[[ WORKING DATA, beginning ]]

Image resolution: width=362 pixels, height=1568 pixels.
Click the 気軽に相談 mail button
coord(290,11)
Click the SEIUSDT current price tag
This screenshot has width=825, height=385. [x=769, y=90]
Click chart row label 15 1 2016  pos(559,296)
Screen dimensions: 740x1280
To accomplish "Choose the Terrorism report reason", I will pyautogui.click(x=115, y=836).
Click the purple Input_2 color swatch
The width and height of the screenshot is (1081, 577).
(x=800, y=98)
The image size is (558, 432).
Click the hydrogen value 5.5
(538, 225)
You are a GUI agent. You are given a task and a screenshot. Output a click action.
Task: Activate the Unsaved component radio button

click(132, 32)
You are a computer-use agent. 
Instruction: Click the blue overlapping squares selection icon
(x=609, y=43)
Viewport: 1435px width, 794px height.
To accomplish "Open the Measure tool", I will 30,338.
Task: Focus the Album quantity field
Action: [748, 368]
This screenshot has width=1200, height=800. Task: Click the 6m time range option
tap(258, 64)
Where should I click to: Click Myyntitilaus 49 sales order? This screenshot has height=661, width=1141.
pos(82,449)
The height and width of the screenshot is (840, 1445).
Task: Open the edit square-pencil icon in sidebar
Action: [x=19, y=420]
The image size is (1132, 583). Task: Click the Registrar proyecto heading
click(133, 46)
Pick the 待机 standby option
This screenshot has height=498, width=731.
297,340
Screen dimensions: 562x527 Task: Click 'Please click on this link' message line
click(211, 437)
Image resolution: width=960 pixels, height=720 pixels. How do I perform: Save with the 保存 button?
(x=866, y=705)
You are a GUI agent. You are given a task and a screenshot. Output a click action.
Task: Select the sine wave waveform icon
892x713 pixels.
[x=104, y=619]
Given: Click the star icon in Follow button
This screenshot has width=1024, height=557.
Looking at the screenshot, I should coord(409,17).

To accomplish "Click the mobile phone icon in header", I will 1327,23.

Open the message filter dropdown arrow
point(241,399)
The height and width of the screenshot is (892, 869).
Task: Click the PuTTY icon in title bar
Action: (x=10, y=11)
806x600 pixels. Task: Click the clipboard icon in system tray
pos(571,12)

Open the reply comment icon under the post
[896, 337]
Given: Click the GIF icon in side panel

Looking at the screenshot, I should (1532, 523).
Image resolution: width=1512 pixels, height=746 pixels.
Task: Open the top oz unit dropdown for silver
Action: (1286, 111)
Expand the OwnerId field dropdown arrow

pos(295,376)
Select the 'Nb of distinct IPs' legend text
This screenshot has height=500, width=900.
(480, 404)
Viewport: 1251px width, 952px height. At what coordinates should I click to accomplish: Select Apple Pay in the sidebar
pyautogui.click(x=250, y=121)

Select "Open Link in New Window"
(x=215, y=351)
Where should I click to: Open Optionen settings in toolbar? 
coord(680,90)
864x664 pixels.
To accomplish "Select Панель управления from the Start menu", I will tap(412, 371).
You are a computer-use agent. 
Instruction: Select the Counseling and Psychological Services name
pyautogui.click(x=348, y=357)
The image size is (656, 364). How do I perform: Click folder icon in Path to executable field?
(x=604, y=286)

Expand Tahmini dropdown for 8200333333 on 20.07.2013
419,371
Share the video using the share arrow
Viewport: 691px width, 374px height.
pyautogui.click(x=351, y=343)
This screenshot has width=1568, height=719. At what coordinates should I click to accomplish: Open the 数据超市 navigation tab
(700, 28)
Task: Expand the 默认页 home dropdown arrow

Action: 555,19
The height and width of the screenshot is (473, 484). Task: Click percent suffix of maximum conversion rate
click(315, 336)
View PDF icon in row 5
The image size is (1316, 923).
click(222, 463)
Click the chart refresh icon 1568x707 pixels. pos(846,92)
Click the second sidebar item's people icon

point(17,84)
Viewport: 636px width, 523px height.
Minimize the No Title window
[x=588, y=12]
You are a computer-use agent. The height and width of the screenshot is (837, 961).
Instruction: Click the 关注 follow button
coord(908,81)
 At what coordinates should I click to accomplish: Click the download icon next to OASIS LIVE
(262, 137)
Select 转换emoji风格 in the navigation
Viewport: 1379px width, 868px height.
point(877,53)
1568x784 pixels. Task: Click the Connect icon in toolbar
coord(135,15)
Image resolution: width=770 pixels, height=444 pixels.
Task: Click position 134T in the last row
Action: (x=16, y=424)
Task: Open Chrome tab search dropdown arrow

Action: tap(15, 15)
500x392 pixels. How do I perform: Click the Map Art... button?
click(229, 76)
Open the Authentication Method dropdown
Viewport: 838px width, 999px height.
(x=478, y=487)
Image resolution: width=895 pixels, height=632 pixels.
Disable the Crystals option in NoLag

[[ WORKING DATA, end ]]

#### [EXERCISE DESCRIPTION]
Only the lines with the string "chart" are wanted; pick them out of the records above and copy them.

#### [EXERCISE ANSWER]
Click chart row label 15 1 2016  pos(559,296)
Click the chart refresh icon 1568x707 pixels. pos(846,92)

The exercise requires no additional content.